» The task:
Scan the entries below for the string "checkbox" and copy every line where it turns up.

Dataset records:
⁂
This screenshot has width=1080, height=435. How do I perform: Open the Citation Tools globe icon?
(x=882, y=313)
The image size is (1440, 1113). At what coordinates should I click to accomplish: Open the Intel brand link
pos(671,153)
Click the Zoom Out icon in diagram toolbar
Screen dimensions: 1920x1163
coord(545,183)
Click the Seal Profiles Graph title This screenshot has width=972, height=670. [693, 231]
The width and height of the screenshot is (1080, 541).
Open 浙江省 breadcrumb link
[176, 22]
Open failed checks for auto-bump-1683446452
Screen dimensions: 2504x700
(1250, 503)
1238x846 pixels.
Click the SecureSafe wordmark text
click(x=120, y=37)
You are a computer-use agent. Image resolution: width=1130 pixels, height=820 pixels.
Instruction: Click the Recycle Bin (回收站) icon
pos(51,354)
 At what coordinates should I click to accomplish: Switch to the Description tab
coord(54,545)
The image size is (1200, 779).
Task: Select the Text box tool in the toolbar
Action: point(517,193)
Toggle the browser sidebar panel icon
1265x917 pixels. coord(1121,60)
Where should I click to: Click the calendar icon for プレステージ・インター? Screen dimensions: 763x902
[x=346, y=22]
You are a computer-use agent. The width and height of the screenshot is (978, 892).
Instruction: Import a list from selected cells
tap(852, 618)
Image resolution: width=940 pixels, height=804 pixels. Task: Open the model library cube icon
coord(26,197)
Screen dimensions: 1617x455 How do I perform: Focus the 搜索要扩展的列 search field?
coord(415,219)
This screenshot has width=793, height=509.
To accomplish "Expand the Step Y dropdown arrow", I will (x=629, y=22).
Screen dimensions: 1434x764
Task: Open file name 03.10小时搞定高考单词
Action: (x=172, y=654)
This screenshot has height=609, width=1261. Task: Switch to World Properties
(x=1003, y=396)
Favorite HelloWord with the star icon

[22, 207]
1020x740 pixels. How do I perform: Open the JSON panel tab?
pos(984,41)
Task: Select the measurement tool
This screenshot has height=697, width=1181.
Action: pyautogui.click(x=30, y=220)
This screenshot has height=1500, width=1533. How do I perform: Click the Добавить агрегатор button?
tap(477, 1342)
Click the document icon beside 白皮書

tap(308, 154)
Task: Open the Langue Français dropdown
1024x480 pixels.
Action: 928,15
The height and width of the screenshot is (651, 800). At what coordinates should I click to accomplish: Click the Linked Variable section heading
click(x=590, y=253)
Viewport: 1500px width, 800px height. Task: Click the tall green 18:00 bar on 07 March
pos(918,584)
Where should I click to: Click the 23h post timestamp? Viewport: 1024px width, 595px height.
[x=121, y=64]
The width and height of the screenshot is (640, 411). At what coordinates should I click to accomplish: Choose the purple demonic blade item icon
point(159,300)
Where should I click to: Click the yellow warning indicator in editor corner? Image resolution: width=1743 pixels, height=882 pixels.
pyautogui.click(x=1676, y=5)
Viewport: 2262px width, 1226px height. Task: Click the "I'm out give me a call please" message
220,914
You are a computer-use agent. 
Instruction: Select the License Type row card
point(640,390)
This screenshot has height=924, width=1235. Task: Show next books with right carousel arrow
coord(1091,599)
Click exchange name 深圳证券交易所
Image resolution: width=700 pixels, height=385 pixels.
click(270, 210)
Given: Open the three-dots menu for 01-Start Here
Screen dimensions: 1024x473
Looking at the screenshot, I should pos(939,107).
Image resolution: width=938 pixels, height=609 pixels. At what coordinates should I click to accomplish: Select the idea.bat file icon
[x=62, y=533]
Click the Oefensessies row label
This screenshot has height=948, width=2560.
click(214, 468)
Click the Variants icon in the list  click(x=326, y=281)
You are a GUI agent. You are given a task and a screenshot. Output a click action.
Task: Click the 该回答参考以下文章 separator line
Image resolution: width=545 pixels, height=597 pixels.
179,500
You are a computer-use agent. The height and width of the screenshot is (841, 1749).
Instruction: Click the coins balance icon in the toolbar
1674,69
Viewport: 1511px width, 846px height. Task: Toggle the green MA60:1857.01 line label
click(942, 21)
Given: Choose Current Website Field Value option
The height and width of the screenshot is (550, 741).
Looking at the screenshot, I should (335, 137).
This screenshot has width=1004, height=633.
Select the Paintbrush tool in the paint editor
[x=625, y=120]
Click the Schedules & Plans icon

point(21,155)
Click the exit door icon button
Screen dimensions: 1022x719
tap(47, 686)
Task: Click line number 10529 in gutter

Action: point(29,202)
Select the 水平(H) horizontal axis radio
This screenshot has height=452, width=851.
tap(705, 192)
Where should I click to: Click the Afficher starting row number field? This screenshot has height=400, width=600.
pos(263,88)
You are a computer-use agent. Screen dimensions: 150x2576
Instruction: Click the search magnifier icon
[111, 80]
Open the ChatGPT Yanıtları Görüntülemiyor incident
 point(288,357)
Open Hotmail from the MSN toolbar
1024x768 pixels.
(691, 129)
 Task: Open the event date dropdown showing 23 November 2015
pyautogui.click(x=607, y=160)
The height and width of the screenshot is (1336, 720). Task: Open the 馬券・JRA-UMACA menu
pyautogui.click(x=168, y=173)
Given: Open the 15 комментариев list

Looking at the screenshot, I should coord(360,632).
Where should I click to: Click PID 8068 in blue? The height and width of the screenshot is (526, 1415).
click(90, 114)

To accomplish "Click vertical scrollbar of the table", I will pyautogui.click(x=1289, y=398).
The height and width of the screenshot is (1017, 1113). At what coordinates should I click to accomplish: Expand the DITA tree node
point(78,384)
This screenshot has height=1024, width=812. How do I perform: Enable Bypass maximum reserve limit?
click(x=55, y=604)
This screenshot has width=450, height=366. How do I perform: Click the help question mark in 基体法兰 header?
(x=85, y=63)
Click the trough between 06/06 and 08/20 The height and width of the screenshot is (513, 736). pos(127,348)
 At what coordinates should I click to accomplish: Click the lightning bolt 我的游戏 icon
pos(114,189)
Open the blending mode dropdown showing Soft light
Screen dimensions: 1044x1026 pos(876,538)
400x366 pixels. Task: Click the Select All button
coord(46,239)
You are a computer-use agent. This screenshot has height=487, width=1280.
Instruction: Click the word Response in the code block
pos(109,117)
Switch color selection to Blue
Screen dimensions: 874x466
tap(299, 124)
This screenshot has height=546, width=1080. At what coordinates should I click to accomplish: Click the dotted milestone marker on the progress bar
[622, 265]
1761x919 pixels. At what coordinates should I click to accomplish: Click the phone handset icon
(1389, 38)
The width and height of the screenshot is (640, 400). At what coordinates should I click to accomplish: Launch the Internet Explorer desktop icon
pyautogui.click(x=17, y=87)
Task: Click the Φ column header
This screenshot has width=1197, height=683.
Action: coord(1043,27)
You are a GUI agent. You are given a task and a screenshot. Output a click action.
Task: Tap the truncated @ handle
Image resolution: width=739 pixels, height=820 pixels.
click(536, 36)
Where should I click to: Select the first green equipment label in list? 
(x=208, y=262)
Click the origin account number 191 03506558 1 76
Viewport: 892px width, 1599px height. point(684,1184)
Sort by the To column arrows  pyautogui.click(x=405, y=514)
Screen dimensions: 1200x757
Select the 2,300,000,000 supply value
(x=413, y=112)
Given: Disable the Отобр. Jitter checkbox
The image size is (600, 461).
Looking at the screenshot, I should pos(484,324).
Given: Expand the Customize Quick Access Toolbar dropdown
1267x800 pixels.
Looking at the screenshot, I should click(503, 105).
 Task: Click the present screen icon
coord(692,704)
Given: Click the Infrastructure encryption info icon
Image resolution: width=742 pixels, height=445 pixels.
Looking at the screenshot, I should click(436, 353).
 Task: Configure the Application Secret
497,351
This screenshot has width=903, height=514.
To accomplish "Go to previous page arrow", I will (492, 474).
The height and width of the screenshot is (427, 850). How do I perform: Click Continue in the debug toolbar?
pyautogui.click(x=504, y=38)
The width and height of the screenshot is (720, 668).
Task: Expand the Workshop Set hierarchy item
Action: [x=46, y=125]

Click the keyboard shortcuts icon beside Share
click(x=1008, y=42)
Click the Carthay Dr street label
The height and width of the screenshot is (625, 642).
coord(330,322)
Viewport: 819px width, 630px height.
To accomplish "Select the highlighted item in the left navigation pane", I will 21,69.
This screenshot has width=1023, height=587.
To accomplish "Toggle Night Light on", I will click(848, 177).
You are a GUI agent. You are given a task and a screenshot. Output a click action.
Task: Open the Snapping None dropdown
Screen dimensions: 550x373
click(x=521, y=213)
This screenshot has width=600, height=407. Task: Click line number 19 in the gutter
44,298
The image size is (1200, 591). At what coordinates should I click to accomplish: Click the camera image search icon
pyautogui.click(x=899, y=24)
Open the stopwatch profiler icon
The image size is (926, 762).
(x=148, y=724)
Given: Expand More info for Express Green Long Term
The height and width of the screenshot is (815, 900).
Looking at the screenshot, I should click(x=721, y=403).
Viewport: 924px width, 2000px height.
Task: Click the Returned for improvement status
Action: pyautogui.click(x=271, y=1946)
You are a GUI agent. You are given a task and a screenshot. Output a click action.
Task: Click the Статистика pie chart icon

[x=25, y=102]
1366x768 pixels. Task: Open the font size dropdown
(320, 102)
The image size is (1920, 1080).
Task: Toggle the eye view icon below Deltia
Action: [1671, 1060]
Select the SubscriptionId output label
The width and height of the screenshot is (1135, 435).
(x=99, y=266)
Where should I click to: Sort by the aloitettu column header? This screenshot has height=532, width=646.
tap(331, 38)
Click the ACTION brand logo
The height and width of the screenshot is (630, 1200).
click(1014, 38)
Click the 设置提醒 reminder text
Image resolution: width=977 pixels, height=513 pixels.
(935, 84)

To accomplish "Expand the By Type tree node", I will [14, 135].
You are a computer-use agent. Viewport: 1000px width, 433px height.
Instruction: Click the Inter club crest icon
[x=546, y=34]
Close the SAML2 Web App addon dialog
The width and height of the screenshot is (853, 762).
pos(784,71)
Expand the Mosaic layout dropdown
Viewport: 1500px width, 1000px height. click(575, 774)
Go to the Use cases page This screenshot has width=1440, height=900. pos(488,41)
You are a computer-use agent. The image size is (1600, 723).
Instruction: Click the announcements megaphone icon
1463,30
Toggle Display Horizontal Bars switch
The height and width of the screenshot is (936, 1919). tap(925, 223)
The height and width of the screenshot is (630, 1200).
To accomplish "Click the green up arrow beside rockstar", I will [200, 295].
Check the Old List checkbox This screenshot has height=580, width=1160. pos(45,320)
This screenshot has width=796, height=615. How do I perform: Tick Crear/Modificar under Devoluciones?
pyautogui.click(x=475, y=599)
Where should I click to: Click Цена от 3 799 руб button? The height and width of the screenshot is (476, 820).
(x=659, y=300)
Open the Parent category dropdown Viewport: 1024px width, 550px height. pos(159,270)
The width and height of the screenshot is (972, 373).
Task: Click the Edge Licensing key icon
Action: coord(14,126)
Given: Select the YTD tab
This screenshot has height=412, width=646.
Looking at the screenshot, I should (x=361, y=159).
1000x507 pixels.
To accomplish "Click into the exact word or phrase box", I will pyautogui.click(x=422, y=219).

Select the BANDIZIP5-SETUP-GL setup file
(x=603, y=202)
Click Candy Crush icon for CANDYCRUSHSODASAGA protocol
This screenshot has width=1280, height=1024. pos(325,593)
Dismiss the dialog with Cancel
⁂
» Final answer:
Given: Disable the Отобр. Jitter checkbox
Check the Old List checkbox This screenshot has height=580, width=1160. pos(45,320)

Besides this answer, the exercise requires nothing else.